The Lanvin collection Alber Elbaz showed on Thursday night was a sartorial “smorgasbord” — his word. But not one thrown together frantically by an ill-prepared host. Rather, he sent out a carefully considered lineup intended to address the multiple requirements of fashion today. “We used to be designers. Now, we’re image-makers,” Elbaz said during a preview. Inherent in that role: delivering clothes that look good not only on the body and in the mirror, but also on the phone, in search of “likes.” He wondered about the role of fashion as entertainment — “not complaining, just questioning” — adding, “I have to show the extremes.”

 

And so he did, in a lineup comprehensive to the point of discordance, and often very beautiful. Elbaz organized his nearly 70 looks into groups — black and white, color, “body dresses” — with a logic not always clear from the audience perspective. With his first look he delivered a purposeful, almost tough rendering of a classic: white shirt, black pants. Other exits expanded on and toyed with that austere tailoring, sometimes in concert with ballooned organza or a sleek satin mini over sleek pants. Elbaz went undone with tweeds that had seemingly fraying edges — a faux effect; real raw edges don’t hold up to wear, he cautioned.

 

He moved into color with red-carpet-inspired goddess gowns for the imperfect among us — they looked revealing but were actually built on highly constructed foundations; and he went fanciful with allover embroideries of vibrant sparkles, one dressed down under an anorak.

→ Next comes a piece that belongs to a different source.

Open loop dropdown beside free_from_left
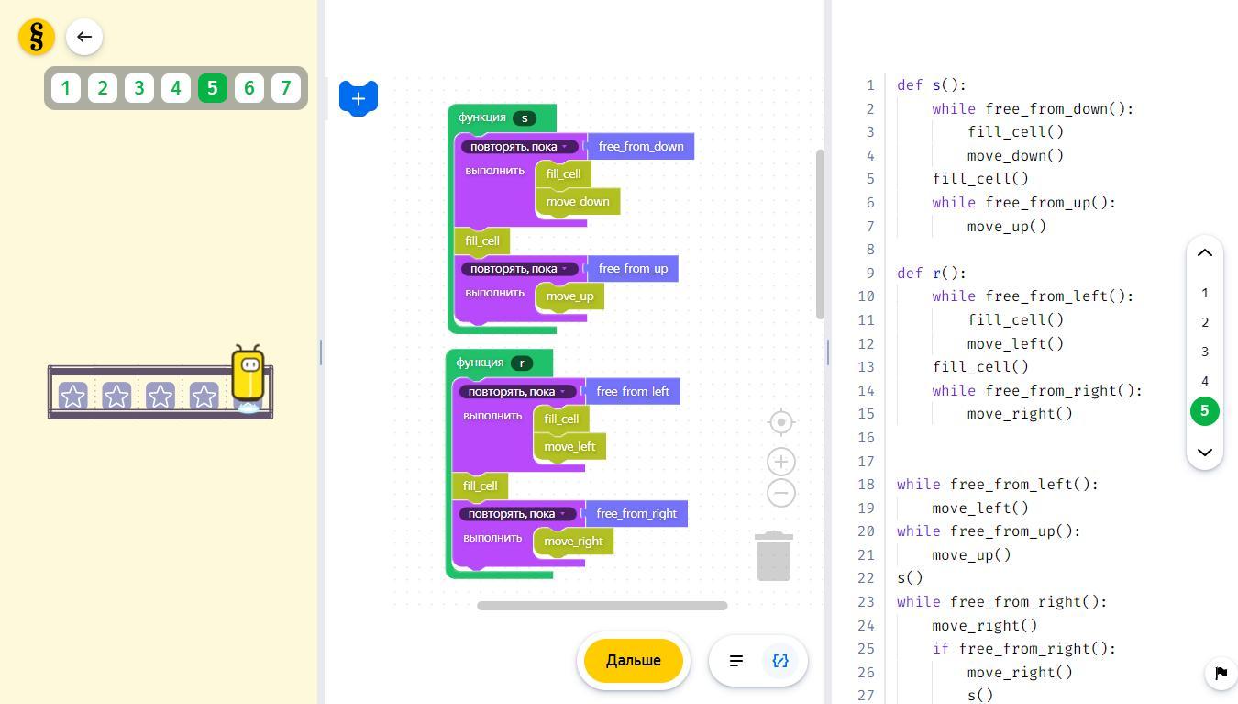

Stunners here: pale and bright pink under a mannish, boxy vest and a Twenties-something top and skirt in mismatched reds. Decoration came in diamanté clasps and big, ribbon bows placed with disregard for symmetry, for example, haphazardly fastening a dream of a mini coatdress in dusty blue sequins. Silhouettes were as varied as a pristine, fluid white chemise and a wondrously complicated lace dress that was half flat and half tightly packed pleats.

 

In exploring his extremes, Elbaz covered ground both practical and heady. Wanting to showcase the personal side of the fashion process, he left white dressmaker basting to stand in contrast against black jackets and dresses. He also heeded another extreme — that of hard, cold commerce, musing that after the creativity, the buzz, the provocation, “then what? Sell a bag.” Two-tone leather bags were chic; those decorated with childlike scribbles, more whimsical. And lest anyone miss the point, Elbaz pushed it to the nth degree, splashing garish prints of shoes, bags and “Lanvin Faubourge St. Honore” across dresses and coats. “Do I have the bags?” he questioned, rhetorically. “I have the bags.”